Democrats huffed about the huffing and declared that one of the great things about America is that powerful people can disagree in public. But it also was worth remembering that the justices were guests for Wednesday night's speech to Congress, placed as always in the best seats in the House.

It was an odd time and place for Obama to deliver a Supreme Court smackdown.

The ceremony and courtesies that attend rare assemblies of all three branches of power call on everyone to act with respect for tradition and a certain fellowship, however forced.

Exhibit A: The robed justices only clap at the beginning, the end and the safest moments in between. Their applause is invariably judicious, tipping no hand about their political leanings or whether they actually liked what they heard. No fist bumps here.

Still, this is not a nation of powdered wigs and genuflection.

Authority is constantly, bluntly challenged, although not usually during wedding toasts, funeral rites or State of the Union addresses.

Looking down at the six justices seated in front of him as well as to the wider masses, Obama departed from the scrolling text of his speech and added an unscripted preamble.

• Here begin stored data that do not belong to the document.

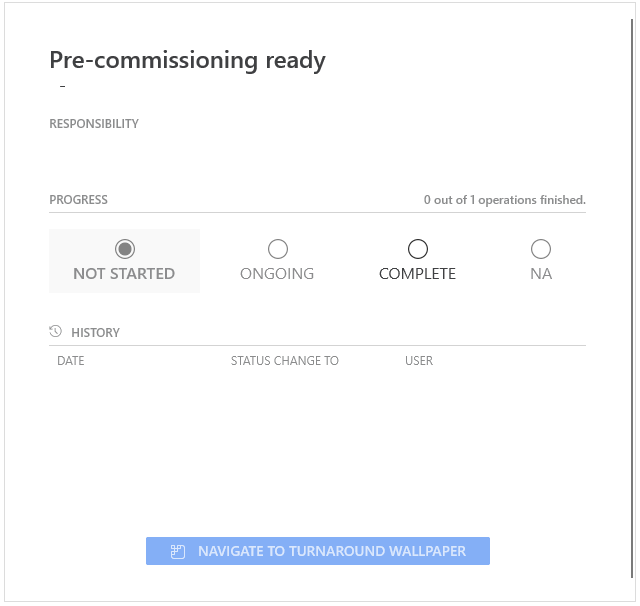The width and height of the screenshot is (640, 606).
Task: Select the ONGOING radio circle
Action: (277, 249)
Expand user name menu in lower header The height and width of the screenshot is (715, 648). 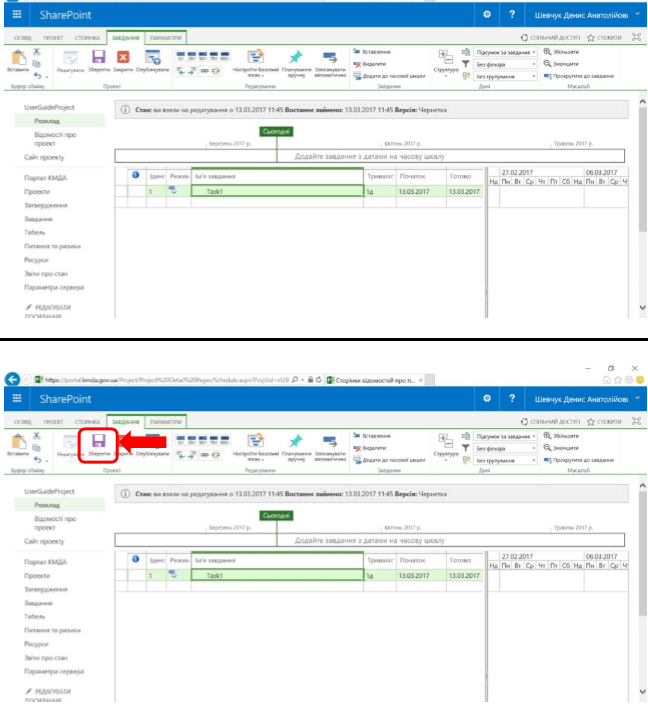tap(638, 398)
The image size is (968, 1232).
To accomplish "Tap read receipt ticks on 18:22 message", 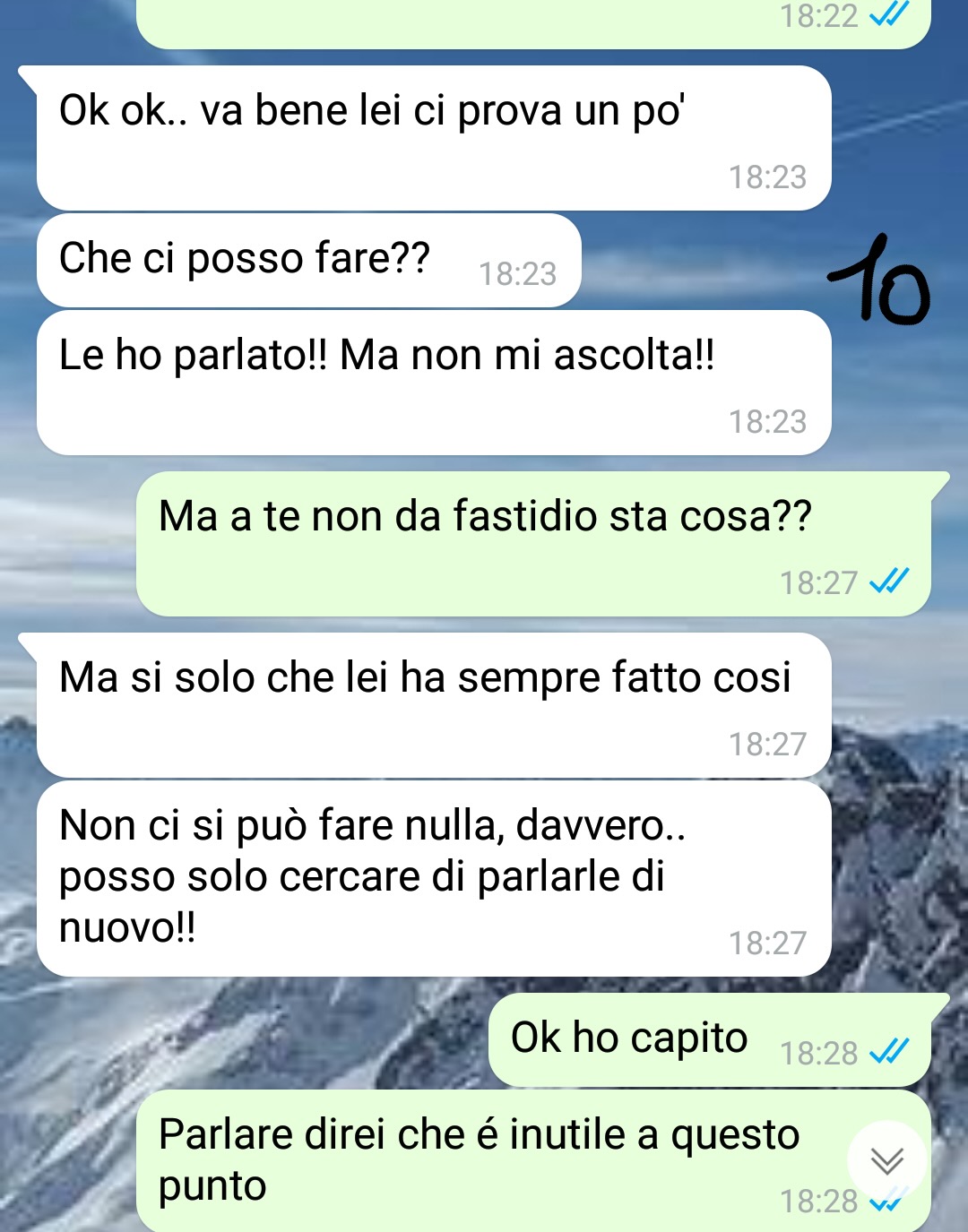I will [x=889, y=13].
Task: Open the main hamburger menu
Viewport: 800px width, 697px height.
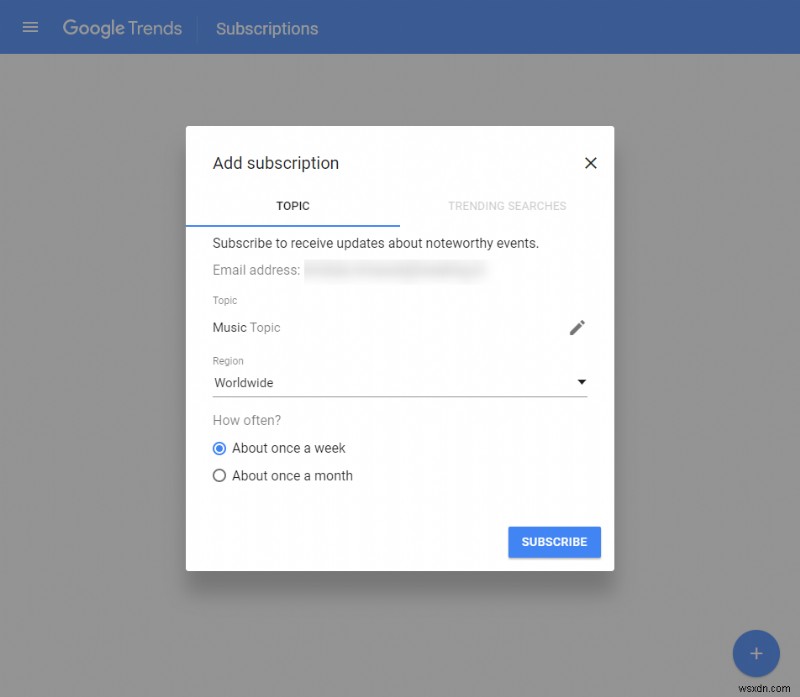Action: 30,27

"With all due deference to the separation of powers," he began delicately, then reverted to his prepared remarks, "the Supreme Court reversed a century of law to open the floodgates for special interests — including foreign corporations — to spend without limit in our elections."

Alito, part of the 5-4 majority in the landmark case, objected to the reference to a century of law upended, to the notion that floodgates have been opened, or both.

In any event, after Obama's line on those subjects, he shook his head and quietly mouthed words that included the phrase "not true."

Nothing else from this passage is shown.